Theatre Review by Howard Miller - March 9, 2022


Amelia Workman and Talene Monahon
Photo by Valerie Terranova
Who is Jane Anger? History tells us she was the English author of a pamphlet published in 1589 titled "Protection for Women," considered to be an early feminist text that took on male supremacy and misogyny. Little else is known about the author, and there has been much speculation as to whether "Jane Anger" is the writer's actual name, or even if "Jane" might have been a male writing under cover of a pseudonym. All of this is grist for scholars, as well as for playwright Talene Monahon, whose Jane Anger, a well-acted if uneven mix of lowbrow comedy and highbrow ideas, is now on view at the New Ohio Theater.

In the play, Jane (Amelia Workman) is, indeed, a woman.
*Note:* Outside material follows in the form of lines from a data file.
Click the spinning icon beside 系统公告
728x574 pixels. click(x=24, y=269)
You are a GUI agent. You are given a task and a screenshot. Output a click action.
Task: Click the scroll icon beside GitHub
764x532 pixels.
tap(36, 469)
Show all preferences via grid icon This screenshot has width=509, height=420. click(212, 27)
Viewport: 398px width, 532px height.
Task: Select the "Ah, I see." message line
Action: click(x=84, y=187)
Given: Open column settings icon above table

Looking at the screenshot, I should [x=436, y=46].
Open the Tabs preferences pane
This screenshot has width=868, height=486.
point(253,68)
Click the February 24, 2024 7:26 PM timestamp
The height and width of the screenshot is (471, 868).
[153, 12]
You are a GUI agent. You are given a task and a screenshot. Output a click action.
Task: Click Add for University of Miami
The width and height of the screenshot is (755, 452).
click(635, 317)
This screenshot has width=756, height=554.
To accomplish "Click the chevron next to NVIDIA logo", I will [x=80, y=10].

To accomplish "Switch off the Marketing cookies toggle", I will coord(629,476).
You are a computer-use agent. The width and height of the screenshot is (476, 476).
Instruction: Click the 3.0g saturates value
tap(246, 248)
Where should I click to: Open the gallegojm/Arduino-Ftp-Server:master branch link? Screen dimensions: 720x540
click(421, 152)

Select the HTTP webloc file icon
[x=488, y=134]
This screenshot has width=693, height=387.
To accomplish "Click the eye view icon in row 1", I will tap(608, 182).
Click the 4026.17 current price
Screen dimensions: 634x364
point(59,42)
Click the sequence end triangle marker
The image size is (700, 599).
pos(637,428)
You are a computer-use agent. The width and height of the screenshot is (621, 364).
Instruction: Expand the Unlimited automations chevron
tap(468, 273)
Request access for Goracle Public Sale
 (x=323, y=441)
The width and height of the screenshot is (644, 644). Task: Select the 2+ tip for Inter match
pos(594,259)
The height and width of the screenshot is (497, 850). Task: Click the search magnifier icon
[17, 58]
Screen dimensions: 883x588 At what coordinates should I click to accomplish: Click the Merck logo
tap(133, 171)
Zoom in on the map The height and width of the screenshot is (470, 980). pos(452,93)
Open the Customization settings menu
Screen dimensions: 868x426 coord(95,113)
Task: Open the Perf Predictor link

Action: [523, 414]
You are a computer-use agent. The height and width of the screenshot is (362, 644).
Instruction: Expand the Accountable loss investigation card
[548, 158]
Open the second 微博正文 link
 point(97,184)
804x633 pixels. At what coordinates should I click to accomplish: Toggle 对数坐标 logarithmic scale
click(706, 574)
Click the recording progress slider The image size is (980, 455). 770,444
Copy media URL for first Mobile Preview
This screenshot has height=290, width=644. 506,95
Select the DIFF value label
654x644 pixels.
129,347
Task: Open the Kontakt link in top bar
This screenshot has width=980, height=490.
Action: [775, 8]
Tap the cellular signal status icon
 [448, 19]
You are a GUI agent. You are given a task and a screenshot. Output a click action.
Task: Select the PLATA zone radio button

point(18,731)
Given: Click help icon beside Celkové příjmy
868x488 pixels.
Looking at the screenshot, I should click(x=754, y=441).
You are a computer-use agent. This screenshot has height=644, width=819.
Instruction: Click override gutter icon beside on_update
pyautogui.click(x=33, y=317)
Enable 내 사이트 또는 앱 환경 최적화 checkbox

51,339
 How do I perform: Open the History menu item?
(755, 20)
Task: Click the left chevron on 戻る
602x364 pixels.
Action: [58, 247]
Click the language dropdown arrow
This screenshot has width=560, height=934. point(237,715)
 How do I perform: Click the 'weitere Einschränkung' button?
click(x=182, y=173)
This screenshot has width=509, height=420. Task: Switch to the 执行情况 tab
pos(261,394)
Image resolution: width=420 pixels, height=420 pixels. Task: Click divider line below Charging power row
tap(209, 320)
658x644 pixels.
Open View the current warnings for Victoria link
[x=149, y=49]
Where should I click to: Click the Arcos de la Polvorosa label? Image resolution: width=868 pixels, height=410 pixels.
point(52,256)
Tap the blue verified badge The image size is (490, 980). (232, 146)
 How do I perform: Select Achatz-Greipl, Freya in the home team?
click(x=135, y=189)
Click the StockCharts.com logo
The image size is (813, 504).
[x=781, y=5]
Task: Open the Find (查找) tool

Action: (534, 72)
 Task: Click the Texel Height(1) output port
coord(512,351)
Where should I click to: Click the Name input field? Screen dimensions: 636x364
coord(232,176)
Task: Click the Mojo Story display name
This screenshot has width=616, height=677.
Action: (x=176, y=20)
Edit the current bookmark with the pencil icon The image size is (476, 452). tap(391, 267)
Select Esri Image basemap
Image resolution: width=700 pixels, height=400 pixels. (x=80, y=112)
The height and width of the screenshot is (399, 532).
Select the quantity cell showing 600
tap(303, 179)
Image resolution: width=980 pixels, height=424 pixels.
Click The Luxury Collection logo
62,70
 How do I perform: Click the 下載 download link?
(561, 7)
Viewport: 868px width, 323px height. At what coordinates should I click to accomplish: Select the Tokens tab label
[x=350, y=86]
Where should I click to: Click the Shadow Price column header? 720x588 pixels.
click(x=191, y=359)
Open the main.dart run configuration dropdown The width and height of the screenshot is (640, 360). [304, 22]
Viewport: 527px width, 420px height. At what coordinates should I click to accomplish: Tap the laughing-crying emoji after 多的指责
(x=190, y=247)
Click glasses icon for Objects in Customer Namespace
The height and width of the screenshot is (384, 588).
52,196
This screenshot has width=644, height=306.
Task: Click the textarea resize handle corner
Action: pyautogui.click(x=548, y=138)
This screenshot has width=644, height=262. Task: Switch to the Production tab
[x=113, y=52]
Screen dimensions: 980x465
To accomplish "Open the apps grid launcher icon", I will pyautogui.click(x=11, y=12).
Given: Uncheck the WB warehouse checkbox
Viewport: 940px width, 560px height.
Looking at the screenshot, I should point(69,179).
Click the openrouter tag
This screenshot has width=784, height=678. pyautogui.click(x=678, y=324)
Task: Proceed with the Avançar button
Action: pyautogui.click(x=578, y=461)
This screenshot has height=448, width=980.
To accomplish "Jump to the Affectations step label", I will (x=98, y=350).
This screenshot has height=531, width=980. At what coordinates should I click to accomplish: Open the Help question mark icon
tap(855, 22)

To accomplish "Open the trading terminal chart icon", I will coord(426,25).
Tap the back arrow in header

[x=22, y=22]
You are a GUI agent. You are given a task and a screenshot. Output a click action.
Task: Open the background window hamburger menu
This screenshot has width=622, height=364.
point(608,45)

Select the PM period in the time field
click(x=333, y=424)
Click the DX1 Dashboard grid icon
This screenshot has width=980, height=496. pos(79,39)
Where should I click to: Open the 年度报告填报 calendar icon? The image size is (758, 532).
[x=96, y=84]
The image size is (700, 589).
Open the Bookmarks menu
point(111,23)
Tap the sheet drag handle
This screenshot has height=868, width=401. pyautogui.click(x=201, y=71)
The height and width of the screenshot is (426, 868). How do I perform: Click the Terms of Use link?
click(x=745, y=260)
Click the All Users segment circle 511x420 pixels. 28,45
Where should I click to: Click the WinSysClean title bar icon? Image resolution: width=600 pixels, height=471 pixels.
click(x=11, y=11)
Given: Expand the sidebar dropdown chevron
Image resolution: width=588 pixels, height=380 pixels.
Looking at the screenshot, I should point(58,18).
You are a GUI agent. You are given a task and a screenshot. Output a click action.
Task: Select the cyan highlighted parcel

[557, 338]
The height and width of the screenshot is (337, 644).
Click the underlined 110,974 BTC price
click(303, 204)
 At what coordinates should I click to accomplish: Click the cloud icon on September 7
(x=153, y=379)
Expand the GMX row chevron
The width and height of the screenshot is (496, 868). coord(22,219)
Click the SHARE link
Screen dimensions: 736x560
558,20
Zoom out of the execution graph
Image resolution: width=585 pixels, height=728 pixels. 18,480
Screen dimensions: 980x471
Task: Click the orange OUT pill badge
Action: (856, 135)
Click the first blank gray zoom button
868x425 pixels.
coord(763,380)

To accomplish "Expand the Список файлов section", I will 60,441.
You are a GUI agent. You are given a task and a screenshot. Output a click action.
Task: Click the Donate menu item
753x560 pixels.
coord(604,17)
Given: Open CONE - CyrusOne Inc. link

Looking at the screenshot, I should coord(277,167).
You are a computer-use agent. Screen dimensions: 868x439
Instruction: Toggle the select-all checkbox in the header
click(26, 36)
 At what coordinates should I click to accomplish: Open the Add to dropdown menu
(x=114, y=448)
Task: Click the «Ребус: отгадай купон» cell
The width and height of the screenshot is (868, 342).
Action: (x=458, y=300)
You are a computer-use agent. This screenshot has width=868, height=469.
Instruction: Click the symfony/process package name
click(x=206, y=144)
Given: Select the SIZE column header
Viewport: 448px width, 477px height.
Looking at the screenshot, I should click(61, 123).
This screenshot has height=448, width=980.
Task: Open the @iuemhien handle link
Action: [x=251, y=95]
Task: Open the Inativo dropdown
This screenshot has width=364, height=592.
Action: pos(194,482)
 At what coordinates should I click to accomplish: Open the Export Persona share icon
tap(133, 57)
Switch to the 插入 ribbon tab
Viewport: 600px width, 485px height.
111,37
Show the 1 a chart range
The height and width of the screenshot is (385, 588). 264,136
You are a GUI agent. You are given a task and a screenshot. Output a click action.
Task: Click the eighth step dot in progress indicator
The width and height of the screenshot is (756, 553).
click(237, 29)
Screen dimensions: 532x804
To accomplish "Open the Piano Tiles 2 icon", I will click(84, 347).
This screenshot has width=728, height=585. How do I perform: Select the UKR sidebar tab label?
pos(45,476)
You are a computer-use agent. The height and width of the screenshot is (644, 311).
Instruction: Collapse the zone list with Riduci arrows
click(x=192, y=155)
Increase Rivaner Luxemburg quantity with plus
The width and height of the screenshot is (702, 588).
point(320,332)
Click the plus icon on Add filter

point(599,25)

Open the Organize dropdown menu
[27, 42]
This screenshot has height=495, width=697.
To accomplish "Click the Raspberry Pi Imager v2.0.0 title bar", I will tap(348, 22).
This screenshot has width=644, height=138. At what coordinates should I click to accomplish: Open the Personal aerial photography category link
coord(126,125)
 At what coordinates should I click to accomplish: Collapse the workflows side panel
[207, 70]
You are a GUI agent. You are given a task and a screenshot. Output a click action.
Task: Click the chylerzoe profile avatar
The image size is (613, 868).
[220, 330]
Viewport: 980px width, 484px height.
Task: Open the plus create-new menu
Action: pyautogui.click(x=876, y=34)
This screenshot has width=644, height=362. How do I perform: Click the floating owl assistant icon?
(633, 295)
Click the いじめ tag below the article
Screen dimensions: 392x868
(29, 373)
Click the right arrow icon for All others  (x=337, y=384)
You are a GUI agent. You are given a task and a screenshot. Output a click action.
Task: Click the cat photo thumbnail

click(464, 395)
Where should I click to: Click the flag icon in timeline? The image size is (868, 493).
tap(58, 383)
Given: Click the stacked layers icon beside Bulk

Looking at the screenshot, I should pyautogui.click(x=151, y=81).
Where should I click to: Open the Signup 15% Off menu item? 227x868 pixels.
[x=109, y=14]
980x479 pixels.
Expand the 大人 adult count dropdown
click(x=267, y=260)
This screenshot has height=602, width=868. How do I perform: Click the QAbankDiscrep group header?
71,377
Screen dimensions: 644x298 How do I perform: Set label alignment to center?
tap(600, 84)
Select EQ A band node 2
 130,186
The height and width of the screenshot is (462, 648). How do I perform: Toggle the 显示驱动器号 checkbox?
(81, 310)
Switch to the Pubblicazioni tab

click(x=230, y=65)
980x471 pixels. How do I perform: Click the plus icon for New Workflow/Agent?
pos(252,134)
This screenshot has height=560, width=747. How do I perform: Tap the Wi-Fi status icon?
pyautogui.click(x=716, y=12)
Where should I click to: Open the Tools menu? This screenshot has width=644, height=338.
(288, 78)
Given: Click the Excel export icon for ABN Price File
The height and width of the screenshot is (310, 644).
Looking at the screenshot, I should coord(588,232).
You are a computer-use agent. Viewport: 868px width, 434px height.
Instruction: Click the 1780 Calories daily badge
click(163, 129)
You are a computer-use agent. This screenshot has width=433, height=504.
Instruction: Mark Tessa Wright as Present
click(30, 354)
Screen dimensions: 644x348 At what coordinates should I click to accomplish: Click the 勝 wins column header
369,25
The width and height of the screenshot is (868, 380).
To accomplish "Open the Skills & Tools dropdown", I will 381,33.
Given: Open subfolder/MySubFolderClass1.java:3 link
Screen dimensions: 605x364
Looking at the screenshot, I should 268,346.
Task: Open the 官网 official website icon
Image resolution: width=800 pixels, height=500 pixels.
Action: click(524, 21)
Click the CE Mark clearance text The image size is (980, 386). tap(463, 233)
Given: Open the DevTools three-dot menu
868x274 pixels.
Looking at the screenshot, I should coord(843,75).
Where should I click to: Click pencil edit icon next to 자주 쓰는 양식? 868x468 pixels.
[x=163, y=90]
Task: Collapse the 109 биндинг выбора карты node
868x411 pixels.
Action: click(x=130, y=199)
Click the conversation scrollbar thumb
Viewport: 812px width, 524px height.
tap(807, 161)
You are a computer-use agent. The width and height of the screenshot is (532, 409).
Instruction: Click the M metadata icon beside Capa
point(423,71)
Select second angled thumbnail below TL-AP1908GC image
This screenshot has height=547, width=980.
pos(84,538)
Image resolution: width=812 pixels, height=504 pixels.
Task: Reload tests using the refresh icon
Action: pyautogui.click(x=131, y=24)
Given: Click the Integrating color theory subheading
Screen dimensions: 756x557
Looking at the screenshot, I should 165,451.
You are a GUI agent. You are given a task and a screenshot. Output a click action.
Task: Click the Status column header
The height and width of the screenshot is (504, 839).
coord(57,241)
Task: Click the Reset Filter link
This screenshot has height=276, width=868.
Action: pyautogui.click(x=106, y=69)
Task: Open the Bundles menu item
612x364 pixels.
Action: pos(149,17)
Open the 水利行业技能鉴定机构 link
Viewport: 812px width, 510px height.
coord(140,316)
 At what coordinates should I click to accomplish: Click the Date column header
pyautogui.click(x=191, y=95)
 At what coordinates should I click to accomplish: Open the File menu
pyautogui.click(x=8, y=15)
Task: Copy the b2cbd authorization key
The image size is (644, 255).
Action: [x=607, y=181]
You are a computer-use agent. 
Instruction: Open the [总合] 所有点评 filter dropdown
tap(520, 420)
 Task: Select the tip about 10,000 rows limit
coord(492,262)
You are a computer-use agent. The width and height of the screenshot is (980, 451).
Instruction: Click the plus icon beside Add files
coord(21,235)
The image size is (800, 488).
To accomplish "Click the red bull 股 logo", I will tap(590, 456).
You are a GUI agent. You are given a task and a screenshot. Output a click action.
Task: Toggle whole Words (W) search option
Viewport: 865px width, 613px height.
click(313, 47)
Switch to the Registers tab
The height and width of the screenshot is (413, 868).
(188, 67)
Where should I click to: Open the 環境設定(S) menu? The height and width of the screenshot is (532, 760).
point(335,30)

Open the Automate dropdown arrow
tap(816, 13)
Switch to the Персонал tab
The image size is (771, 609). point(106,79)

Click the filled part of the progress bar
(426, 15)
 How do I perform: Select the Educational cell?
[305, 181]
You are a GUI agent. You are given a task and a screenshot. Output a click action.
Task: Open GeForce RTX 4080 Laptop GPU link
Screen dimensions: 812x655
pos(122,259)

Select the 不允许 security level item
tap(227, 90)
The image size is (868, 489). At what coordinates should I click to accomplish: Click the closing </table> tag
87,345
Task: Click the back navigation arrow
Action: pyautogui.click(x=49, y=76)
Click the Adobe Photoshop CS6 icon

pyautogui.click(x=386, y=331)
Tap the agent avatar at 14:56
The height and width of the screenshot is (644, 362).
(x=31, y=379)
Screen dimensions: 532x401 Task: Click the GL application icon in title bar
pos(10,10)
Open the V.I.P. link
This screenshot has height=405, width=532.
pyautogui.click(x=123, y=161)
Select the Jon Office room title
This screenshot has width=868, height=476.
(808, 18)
She is, in fact, a former prostitute, now a self-described "Cunning Woman," a practitioner of the magic and healing arts, which comes in handy when you are living in the midst of a resurgence of the plague. She is in London to check in on her former lover, one William Shakespeare (Michael Urie), who is ensconced in his rooms on lockdown and stuck in the throes of writer's block. Also on hand is Francis (Ryan Spahn), a self-identified "youth of 16" (not likely!) who has wormed his way into Shakespeare's service.

To Shakespeare's great good fortune, Jane, who we are told was the inspiration for the bard's "dark lady" sonnets, shows up just in time to unblock the playwright sexually. And Francis just happens to be walking around with a copy of a play written by Thomas Kyd, a little something called The True Chronicle of King Leir and His Three Daughters. So, at least one of the trio is quite pleased with the way things are going.

As it turns out, both Francis and Jane do want something in exchange. Francis's goal is rather easier to meet. He just wants a job as an actor in Shakespeare's company. But for Jane, who is a far more cunning woman than she lets on, the stakes are rather higher. She wants Shakespeare to sign a letter that will allow her pamphlet to be published. Nothing important, she tells him, "just women stuff. Tips for hair curling and mutton preparation."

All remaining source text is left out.